6:25 And Joshua saved Rahab the harlot alive, and her father's household, and all that she had; and she dwelleth in Israel even unto this day; because she hid the messengers, which Joshua sent to spy out Jericho.
Grace spared Rahab and her family. The family members are not just dismissed as being just family but individual members are singled out - mother, father, etc. The city may have been cursed (how we must remember that) but that did not mean that God could not be gracious. These people were left without (or outside) the camp of Israel. It was suggested that there was a strong element of purification here. Perhaps that it also the reason why the city was destroyed by fire. And yet we must we remember that there was something to be removed from the city and to find its way into the Lord's treasury. Silver and gold and vessels of brass (copper) and iron belonged to the Lord. Chapter 6 leaves us with the warning given to the children of Israel not to touch the accursed (the devoted) thing. The narrative lets us know that the silver and gold and copper and iron was put into the Lord's treasury for in the main that is what took place. It is the triumph that comes with obedience that is described in chapter 6.
6:26 And Joshua adjured them at that time, saying, Cursed be the man before the LORD, that riseth up and buildeth this city Jericho: he shall lay the foundation thereof in his firstborn, and in his youngest son shall he set up the gates of it.
There was a further warning made in chapter 6. God wanted the city to remain flattened. The word adjure literally means to seven oneself in the sense of making a declaration seven times over. This was important. The children of Israel were to listen to this carefully and even if they were inclined to obey the oath they were also to make sure that this information got through to succeeding generations. They were to leave Jericho flat. Though it may have been strategically or commercially important had no bearing on the issue. Leave it flat. There was not only a curse on the things that were in the city but the city itself was the subject of a curse, even a bitter curse. It was some hundreds of years later that Hiel the Bethelite built Jericho and at what cost. I Kings 16.34, 'In his (Ahab's) days did Hiel the Bethelite build Jericho.

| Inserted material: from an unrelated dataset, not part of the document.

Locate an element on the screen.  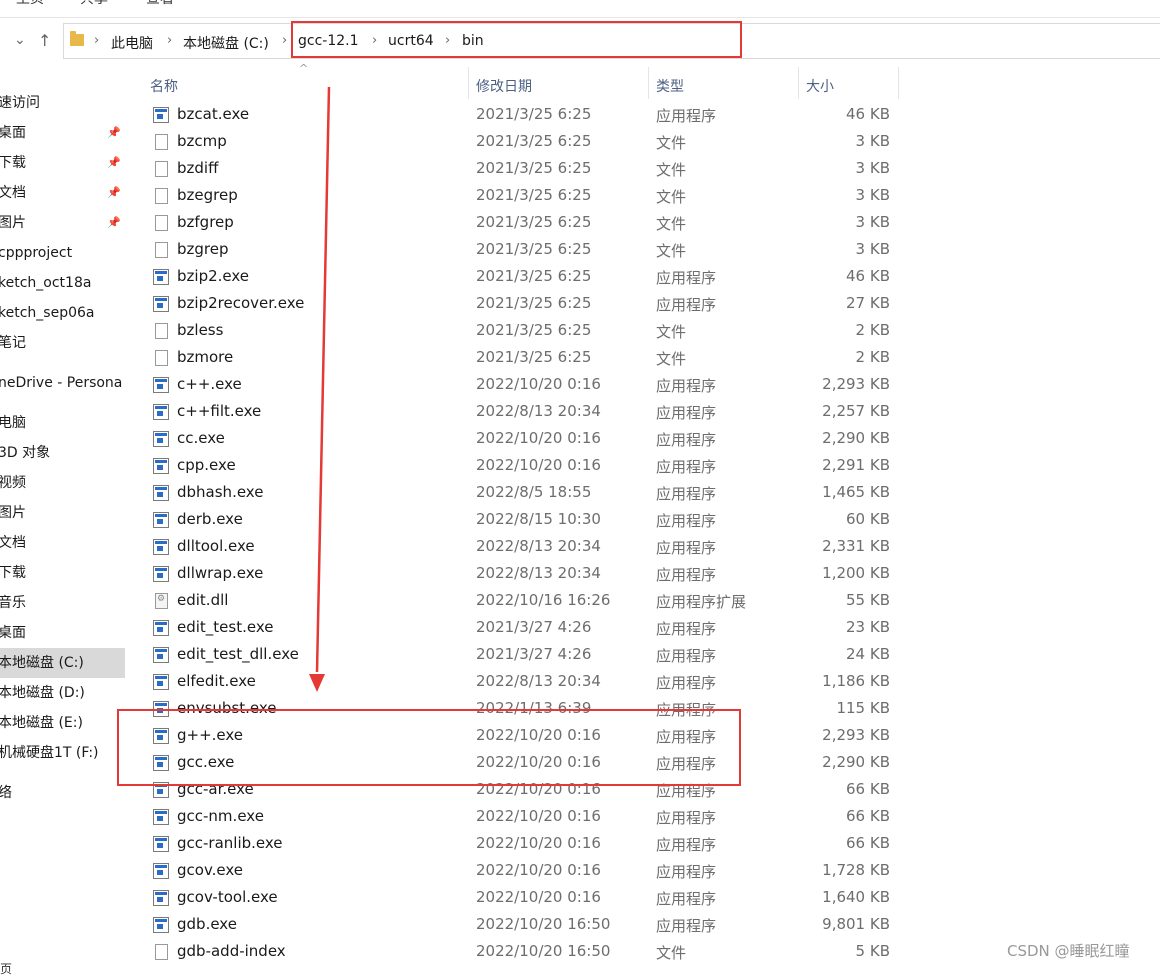
watermark: CSDN @睡眠红瞳 is located at coordinates (1068, 951).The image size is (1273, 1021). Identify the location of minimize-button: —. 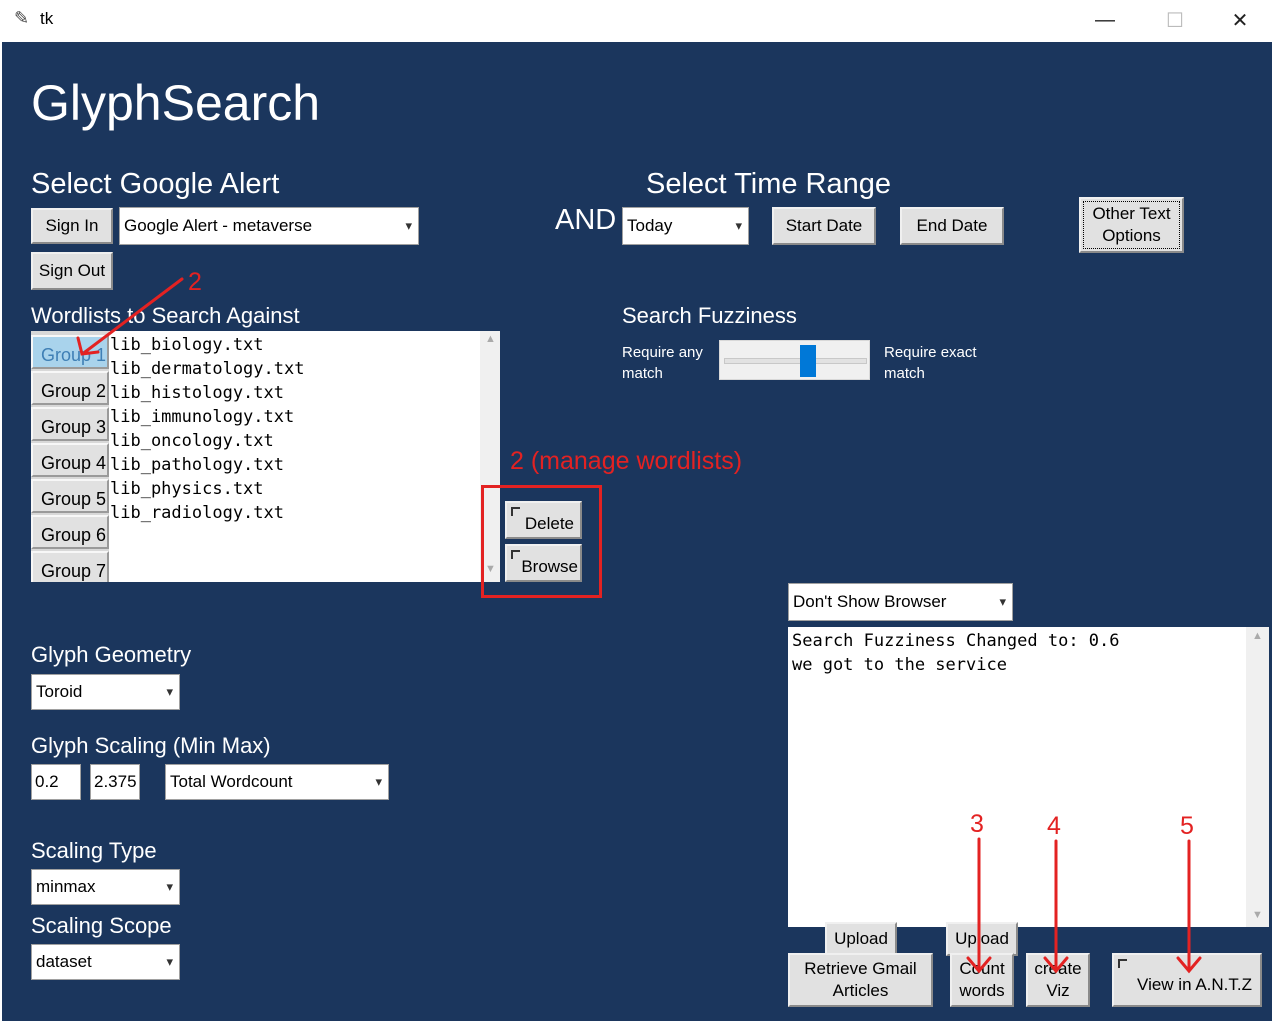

He laid the foundation thereof in Abiram his firstborn (this means that his firstborn son died when the foundation was laid), and set up the gates thereof in his youngest son Segub (this means that the finishing touches to the city like the hanging of the gates were accompanied by the death of his youngest, and, by implication, his last son), according to the word of the Lord, which he spake by Joshua the son of Nun.'
The people were at the peak of their powers. They were in touch with God. They had power with God. Joshua was at the peak of his powers too. There was triumph in the camp and why? It was the preparation that was correct. When we come to the next chapter we see that children of Israel suffer loss. They did not cease to be the children of Israel. Their standing was unchanged but their state was. Our standing will never change no matter our condition. But what God wants from these lives of ours is that we will be victorious Christians. Once a Christian always a Christian else the work of Christ is of none effect. It is eternal life with which we have been blessed. We are children of God and we cannot be unborn. That is our standing. We are seen in Christ. But our state can be affected and hence the warnings of chapter 6. There was victory and yet in that victory (and after the walls tumbled) there were the seeds of defeat.
It is preparation, simple faith and obedience to God's simple instructions that give us the victory. Strongholds can tumble. However, if in that victory God gives warnings for the next stage of taking up our inheritance, we do well to heed and obey the warnings.